▶ Data:
--- START ---

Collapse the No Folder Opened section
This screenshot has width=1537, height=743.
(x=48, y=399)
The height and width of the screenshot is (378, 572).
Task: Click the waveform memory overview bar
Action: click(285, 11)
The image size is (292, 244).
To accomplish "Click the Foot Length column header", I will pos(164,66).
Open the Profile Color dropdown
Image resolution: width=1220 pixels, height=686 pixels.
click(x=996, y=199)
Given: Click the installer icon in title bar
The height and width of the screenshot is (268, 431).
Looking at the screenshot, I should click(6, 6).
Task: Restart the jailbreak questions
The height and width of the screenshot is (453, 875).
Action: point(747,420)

--- END ---
--- START ---

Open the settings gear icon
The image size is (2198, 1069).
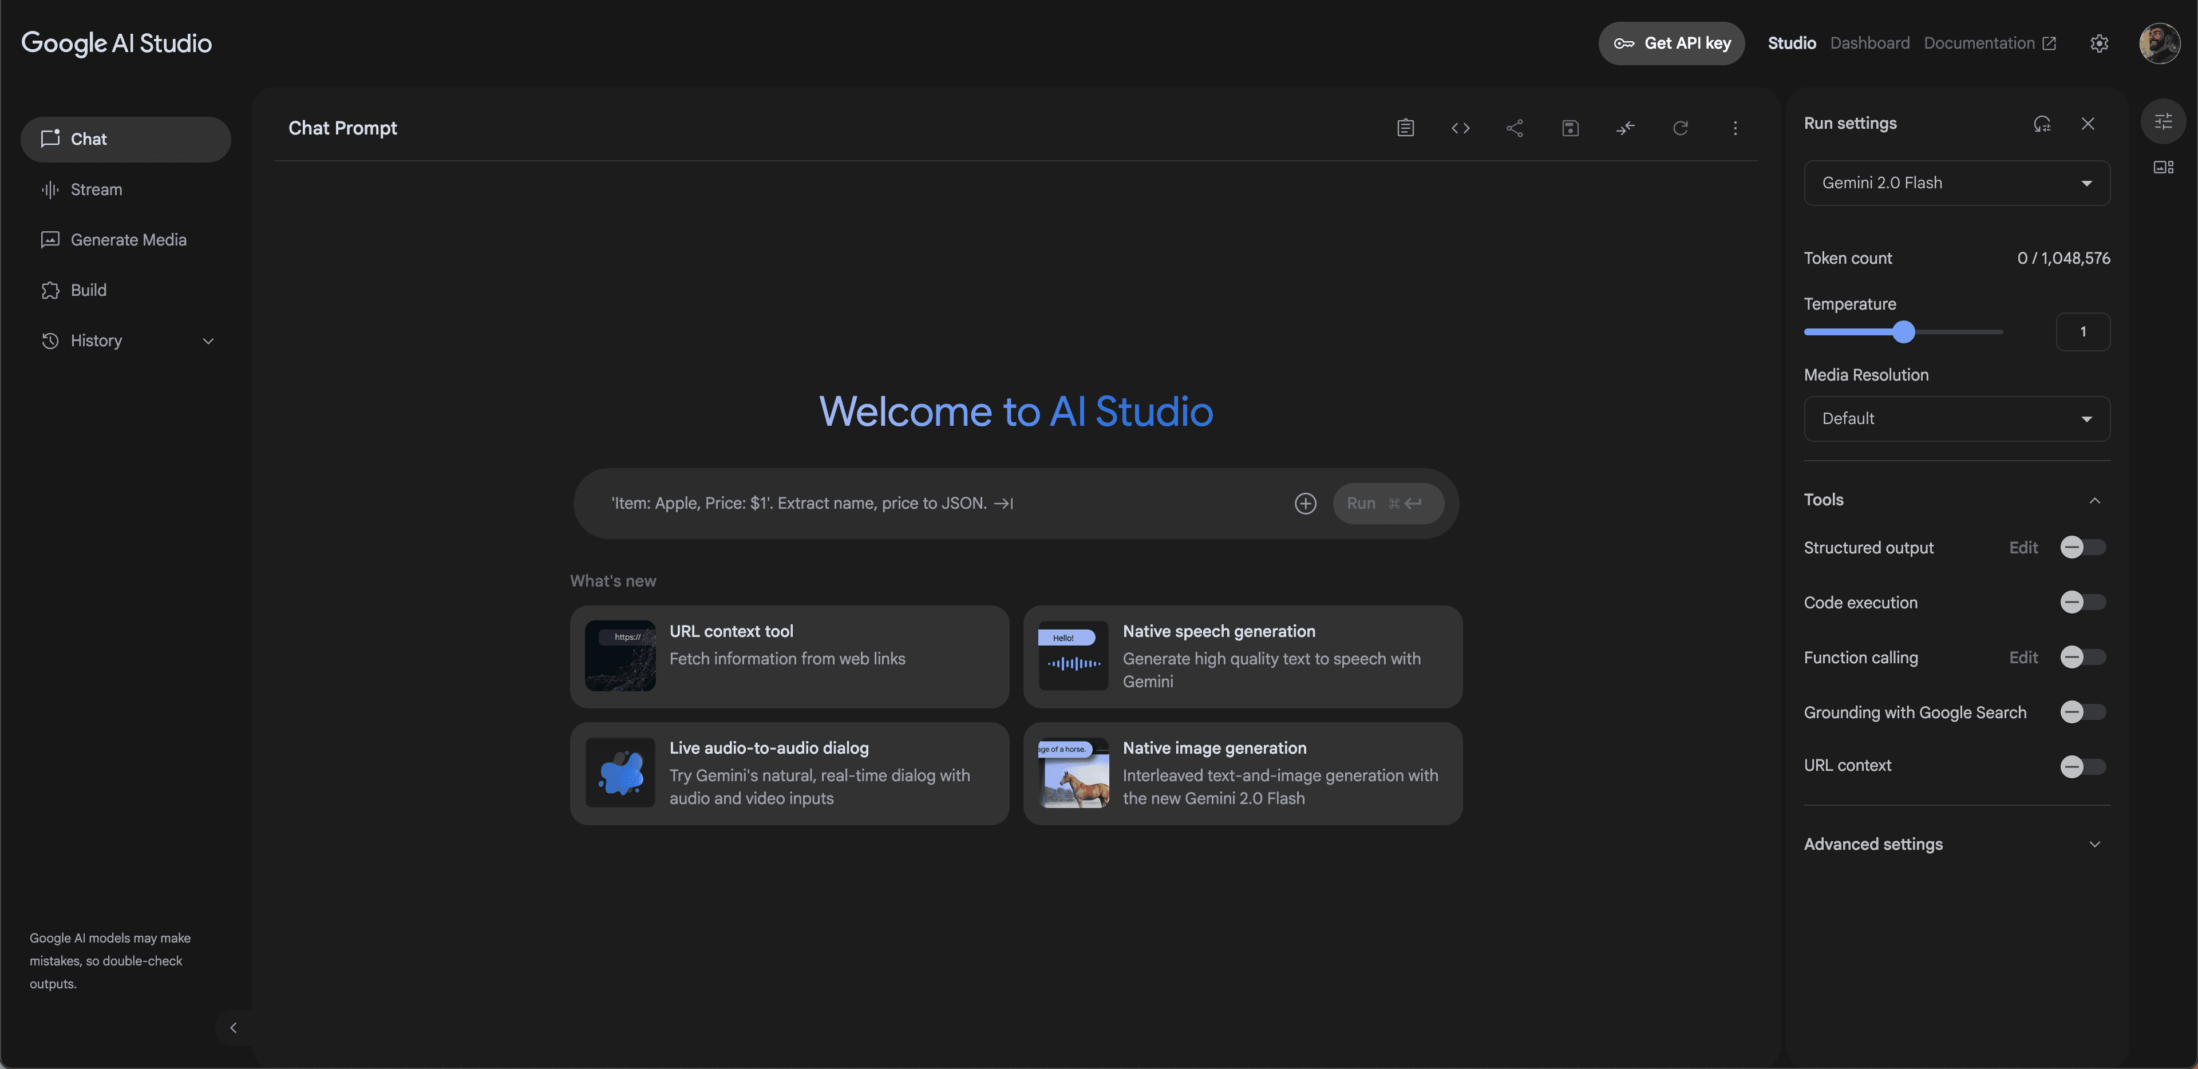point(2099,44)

--- END ---

▶ What you should do: Switch "gear" to "cog" in the listing lines from the one containing "Open the settings gear icon" down to the one containing "point(2099,44)", and give only those lines back with nothing else changed. Leave the picture out.

▶ Written answer:
Open the settings cog icon
The image size is (2198, 1069).
point(2099,44)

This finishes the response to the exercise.